Citation: Jiwlawat N, Lynch E, Napiwocki BN, Stempien A, Ashton RS, Kamp TJ, Crone WC, Suzuki M (2019). Micropatterned substrates with physiological stiffness promote cell maturation and Pompe disease phenotype in human induced pluripotent stem cell‐derived skeletal myocytes. Biotechnology and Bioengineering, in press (Early View available). https://onlinelibrary.wiley.com/doi/10.1002/bit.27075
Abstract: Recent advances in bioengineering have enabled cell culture systems that more closely mimic the native cellular environment. Here, we demonstrated that human induced pluripotent stem cell (iPSC)‐derived myogenic progenitors formed highly‐aligned myotubes and contracted when seeded on two‐dimensional micropatterned platforms. The differentiated cells showed clear nuclear alignment and formed elongated myotubes dependent on the width of the micropatterned lanes. Topographical cues from micropatterning and physiological substrate stiffness improved the formation of well‐aligned and multinucleated myotubes similar to myofibers. These aligned myotubes exhibited spontaneous contractions specifically along the long axis of the pattern. Notably, the micropatterned platforms developed bundle‐like myotubes using patient‐derived iPSCs with a background of Pompe disease (glycogen storage disease type II) and even enhanced the disease phenotype as shown through the specific pathology of abnormal lysosome accumulations. A highly‐aligned formation of matured myotubes holds great potential in further understanding the process of human muscle development, as well as advancing in vitro pharmacological studies for skeletal muscle diseases.

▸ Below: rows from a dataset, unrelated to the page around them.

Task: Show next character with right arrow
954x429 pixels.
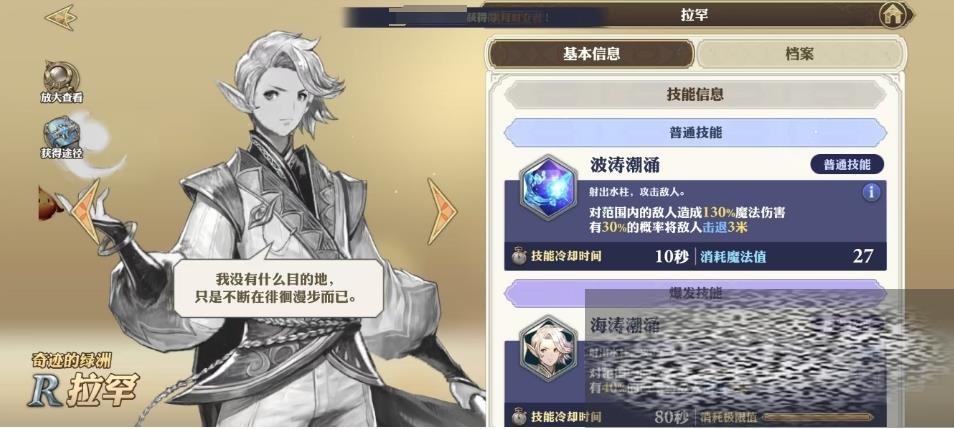Action: click(x=442, y=211)
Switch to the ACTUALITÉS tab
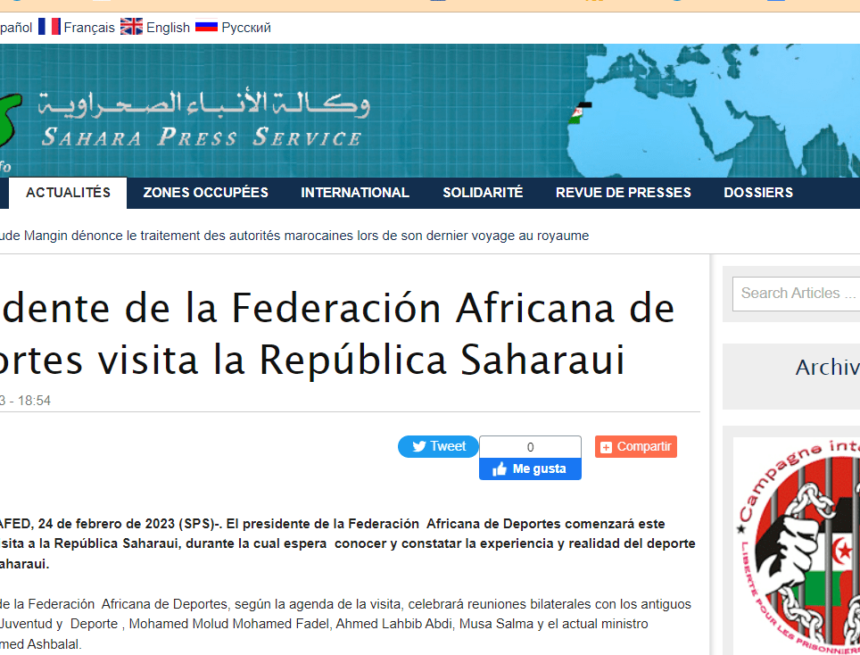860x655 pixels. pos(67,193)
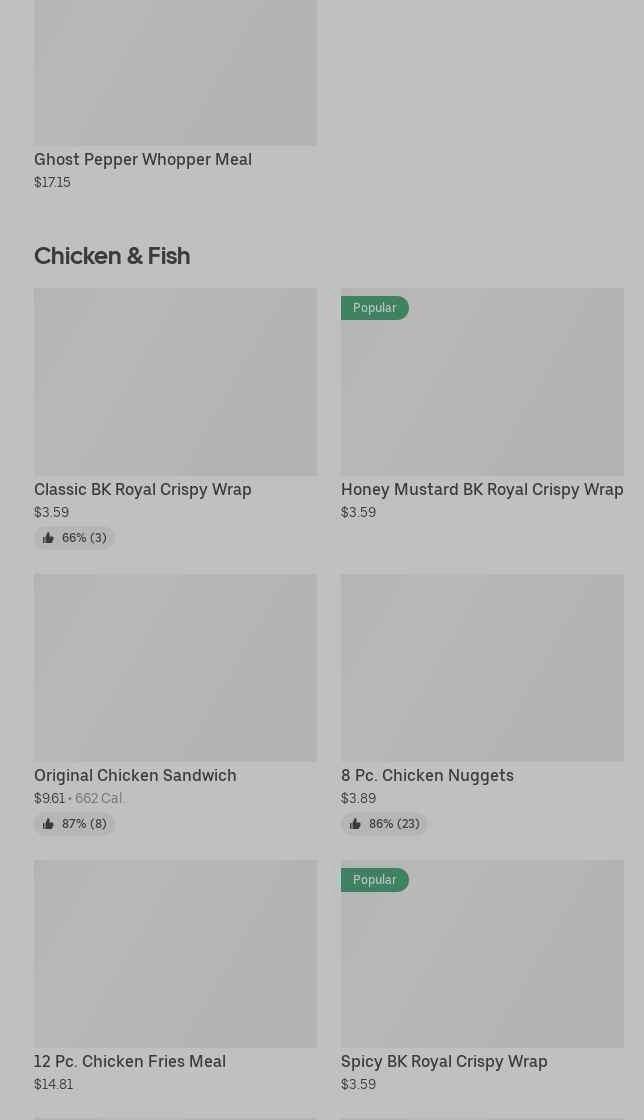
Task: Click the Original Chicken Sandwich image
Action: (x=175, y=668)
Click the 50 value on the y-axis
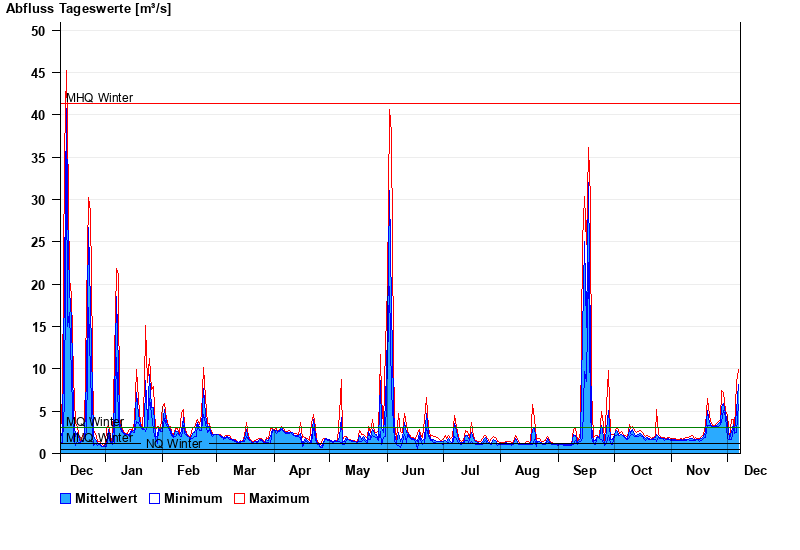Viewport: 800px width, 550px height. pyautogui.click(x=38, y=31)
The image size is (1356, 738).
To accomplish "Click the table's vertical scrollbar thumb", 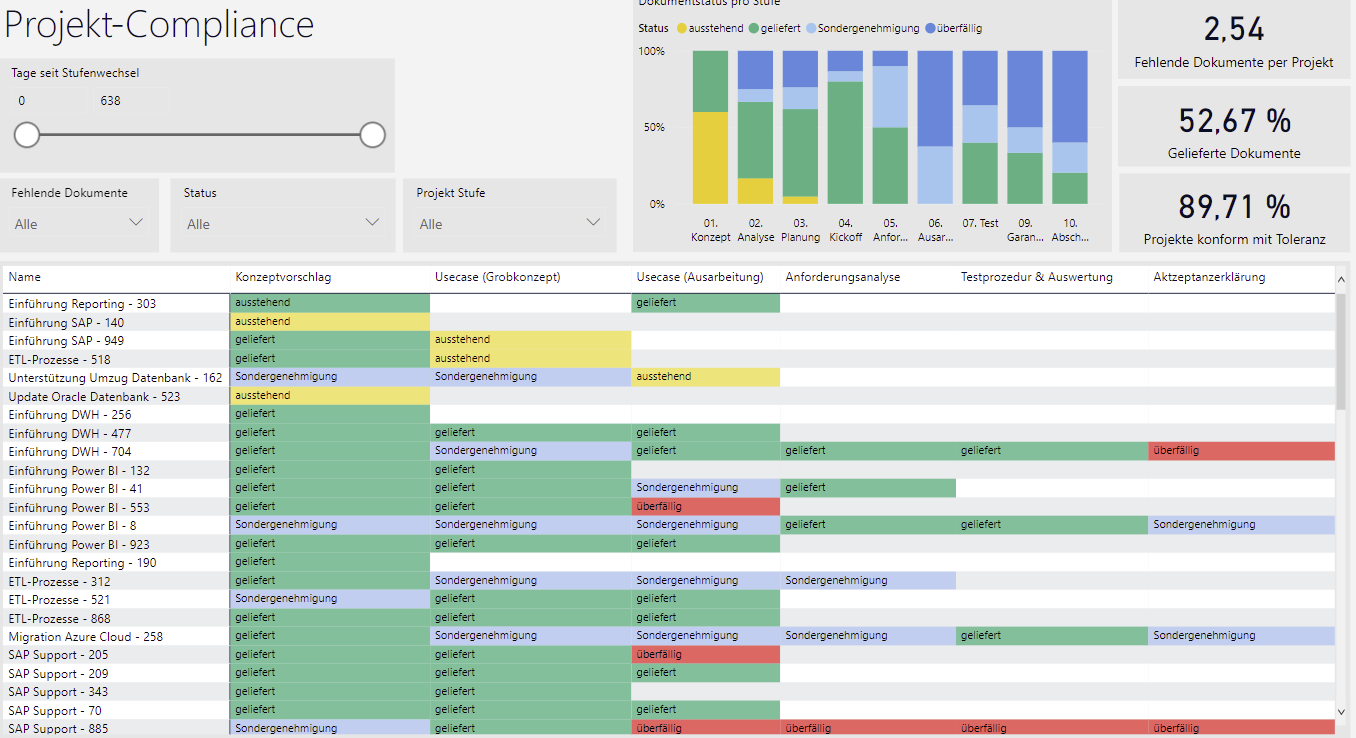I will coord(1341,350).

About the Lab: The Suzuki group has demonstrated the therapeutic benefits of ex vivo gene therapy (stem cell-based growth/trophic factor delivery) targeting the skeletal muscle to prevent degeneration of motor neurons and associated neuromuscular junctions during ALS. Although most ALS research has focused on mechanisms of motor neuron cell death, degeneration is also observed in skeletal muscle, particularly at the neuromuscular connection. Glial cell line-derived neurotrophic factor and vascular endothelial growth factor (VEGF) promote survival of motor neurons and their neuromuscular junctions in neuromuscular disorders, such as ALS. Most recently, the lab delivered a combination of GDNF and/or VEGF to muscles using hMSCs; the hMSCs survive and synthesize and release growth factors, which slow disease progression in familial ALS model rats.